1. Aggravated Assault-Generally
Where accused in criminal prosecution used more force than was necessary to subdue disorderly and intoxicated victim, he may be convicted of aggravated assault. (T.T.C., Sec. 377)
2. Criminal Law-Witnesses
Accused in criminal prosecution is not prejudiced by testimony of witness who is liable for prosecution for perjury where trial court does not consider such testimony.
Before FURBER, Chief Justice, PEREZ, Chief Judge, SHRIVER, Judge
[1] We have treated this case as an appeal, although no briefs were filed and no oral arguments were had. The appellant was charged with and convicted of the crime of aggravated assault at Palau District, Koror Municipality, in the Trust Territory of the Pacific Islands. The facts are relatively simple. The appellant occupied a home shared by his wife, his daughter and his son-in-law, Benito Obak. Benito got drunk and caused a disturbance in the house. His actions were extreme. He struck the side of the house, threw clothing around, threatened his wife and, in general, conducted himself in a very bad manner. The appellant's wife attempted to calm him down and was shoved around for her pains. The appellant had been lying down, but arose, obtained a machete, struck Benito with it so severely that Benito's intestines were exposed, and subsequently followed Benito outside and struck him again, causing an additional cut. There was evidence that the appellant threatened to finish him off. We are concerned primarily with the first blow with the knife. It is clear that Benito was intoxicated and acting in an extreme manner. It is equally clear that his conduct was not such as to necessitate a possible death blow in order to subdue him. The appellant testified that Benito was just making too much noise. The conviction was warranted.

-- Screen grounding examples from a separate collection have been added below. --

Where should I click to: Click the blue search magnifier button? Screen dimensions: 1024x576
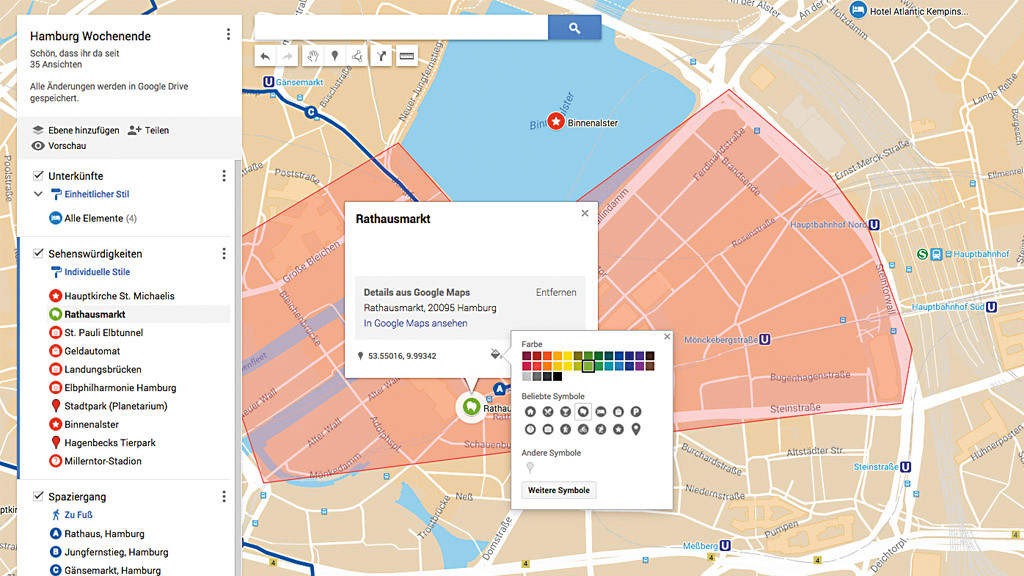pos(574,28)
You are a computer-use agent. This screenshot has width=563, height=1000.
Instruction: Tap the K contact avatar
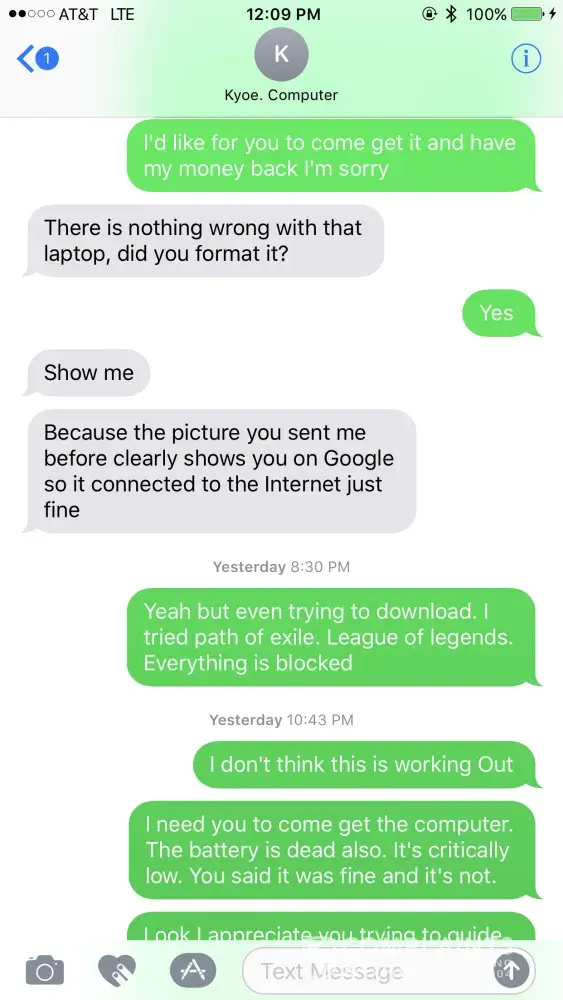click(281, 54)
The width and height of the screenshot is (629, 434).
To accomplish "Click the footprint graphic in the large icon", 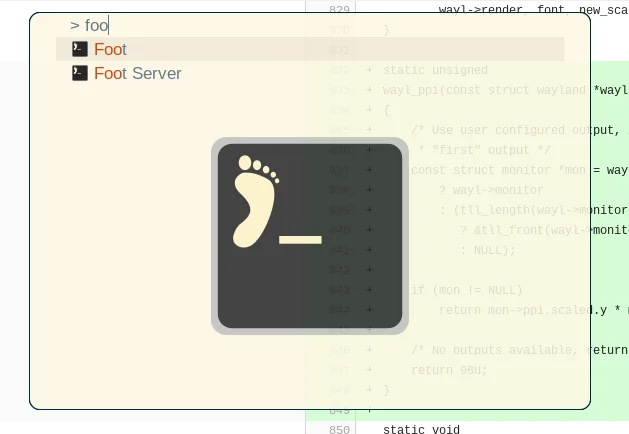I will coord(256,201).
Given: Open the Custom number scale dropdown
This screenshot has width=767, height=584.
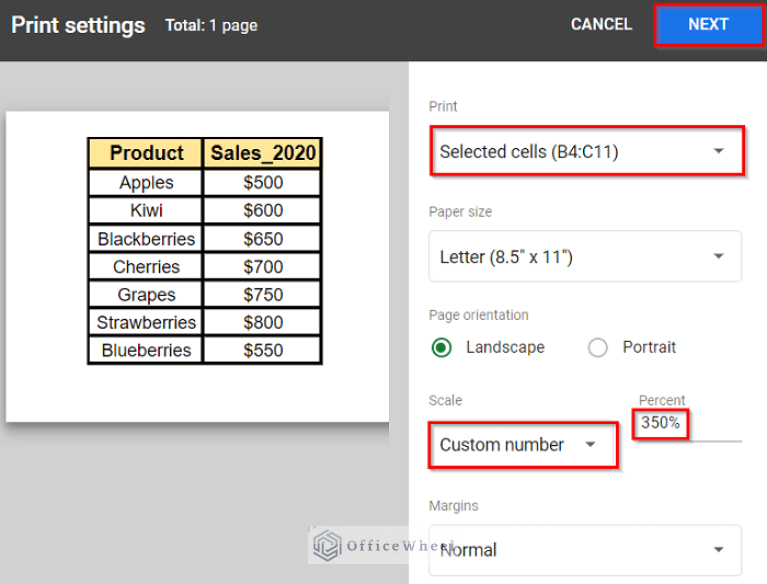Looking at the screenshot, I should (520, 445).
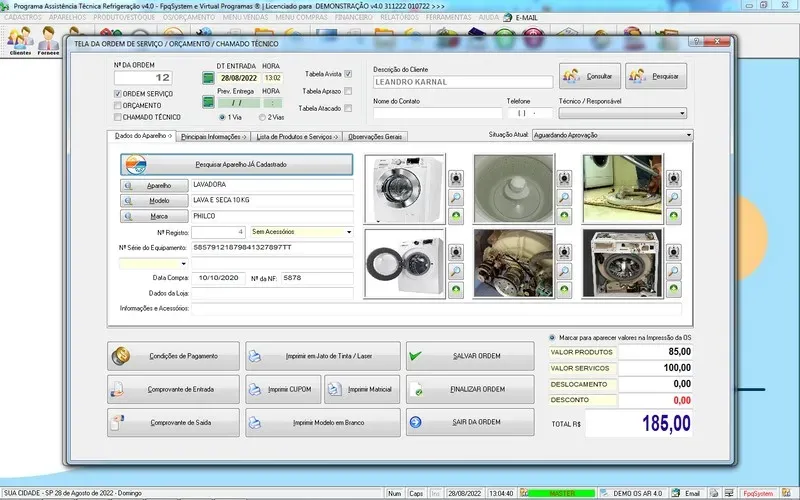This screenshot has width=800, height=500.
Task: Click camera icon beside first washer photo
Action: pos(455,178)
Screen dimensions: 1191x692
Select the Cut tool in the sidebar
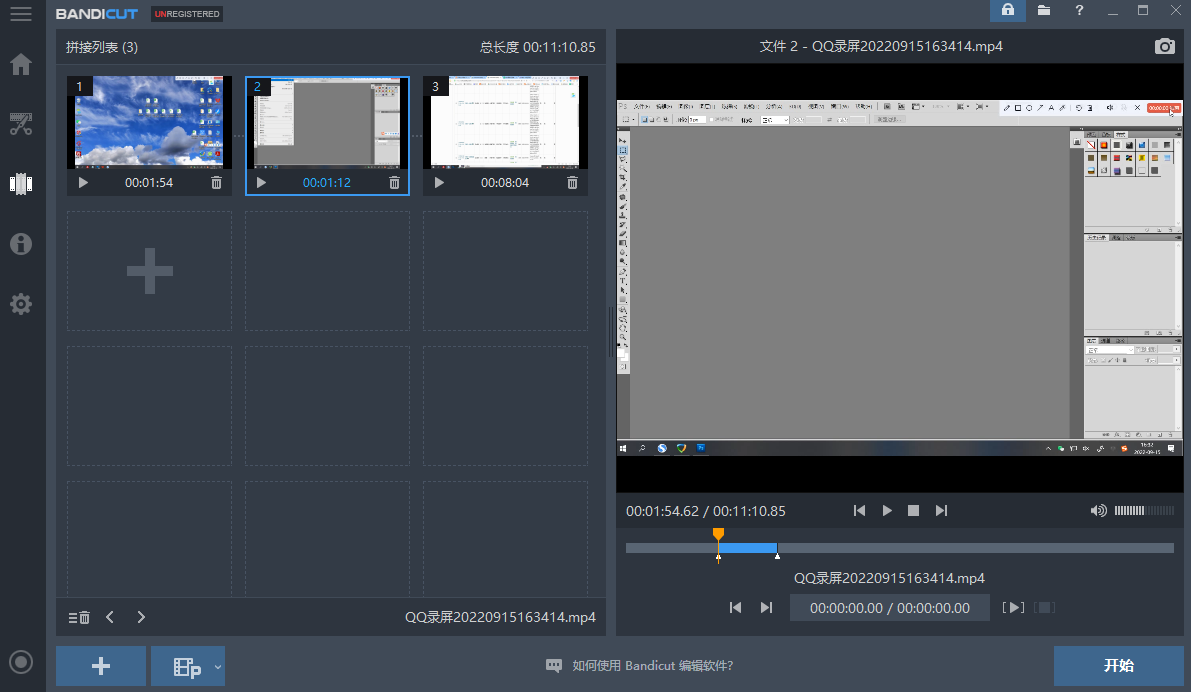coord(21,124)
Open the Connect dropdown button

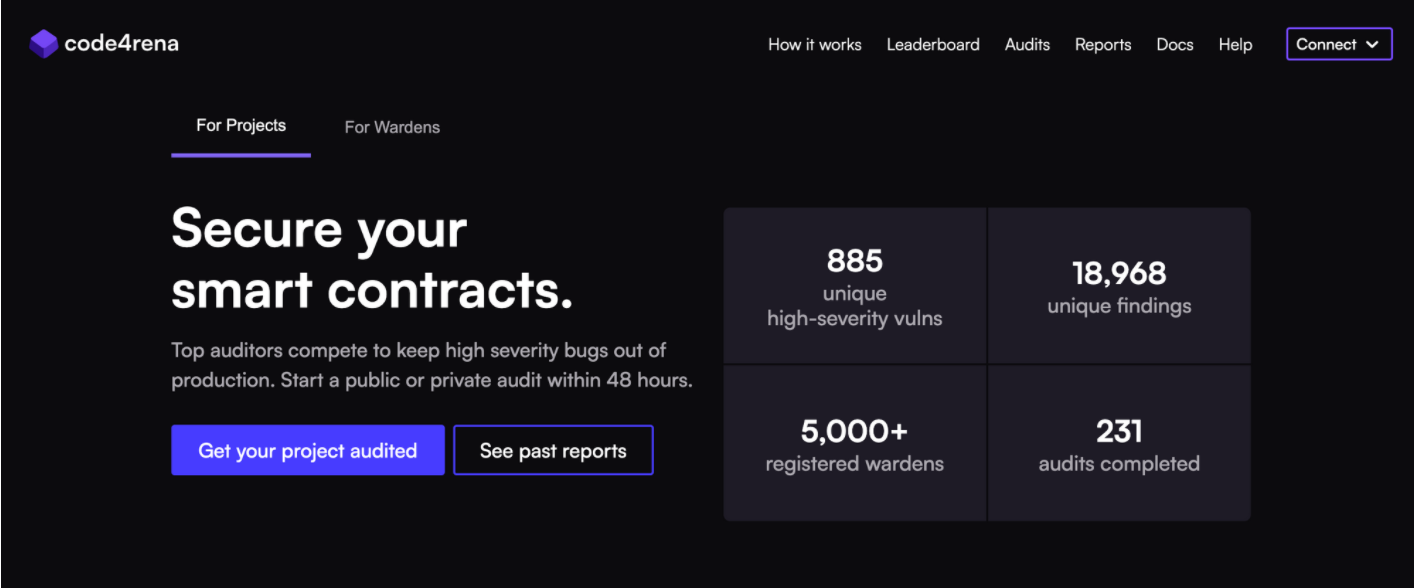(1326, 44)
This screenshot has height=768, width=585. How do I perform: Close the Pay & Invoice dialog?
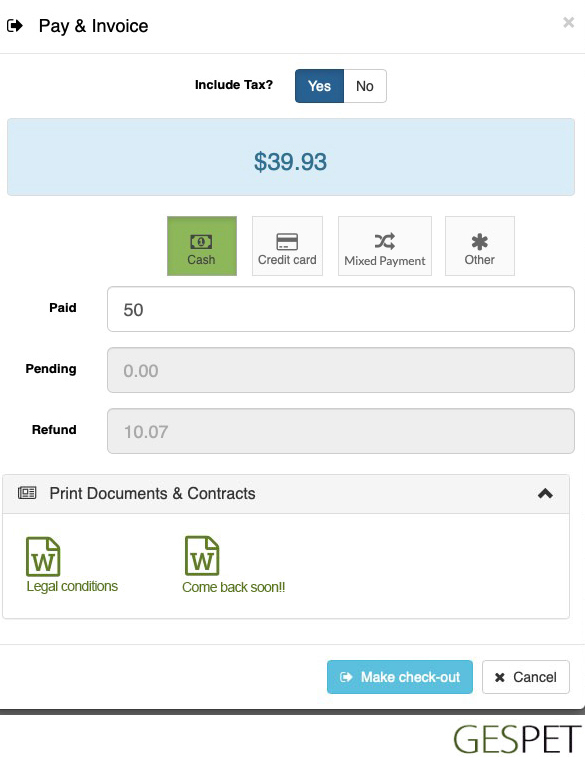pyautogui.click(x=568, y=23)
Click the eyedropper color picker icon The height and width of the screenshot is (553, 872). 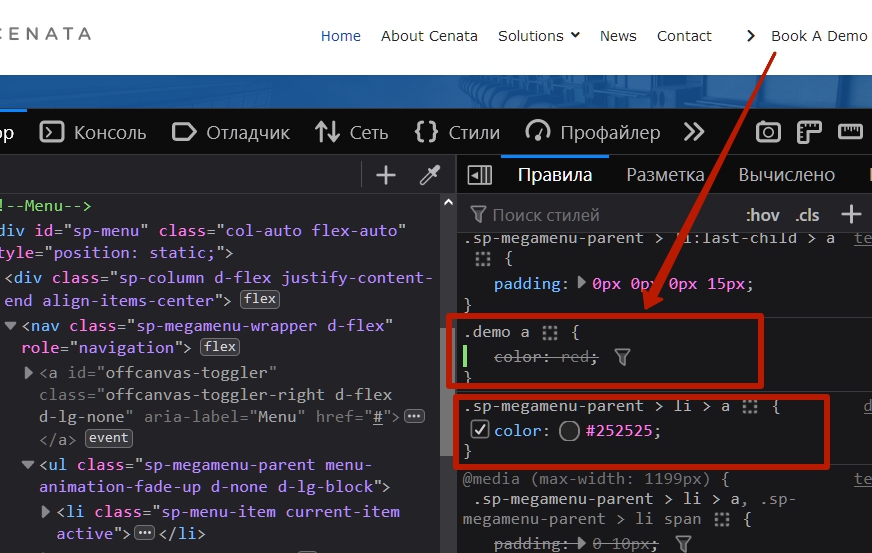430,176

[2] Benito had a drinking companion who was present at all material times. When he was examined as a prosecution witness, he was reluctant to testify as to the aggravations after Benito had fled the house. After the defense testimony had been presented, he was recalled by the prosecution and testified adversely to the appellant. From this, the defense contended at the time that the appellant had been prejudiced. The trial court made it perfectly clear that it did not consider the testimony of this witness for any given purpose, either for or against the appellant; that while the trial court was permitting the witness to purge himself of contempt, that the witness was still liable for prosecution for perjury. No possible injury to the appellant resulted from this testimony. The contrary would appear to be true as the witness testified that he was reluctant to say anything detrimental to the appellant because the appellant was an older man for whom he had the greatest respect. We have examined the transcript with the utmost care and find no error. The conviction is affirmed.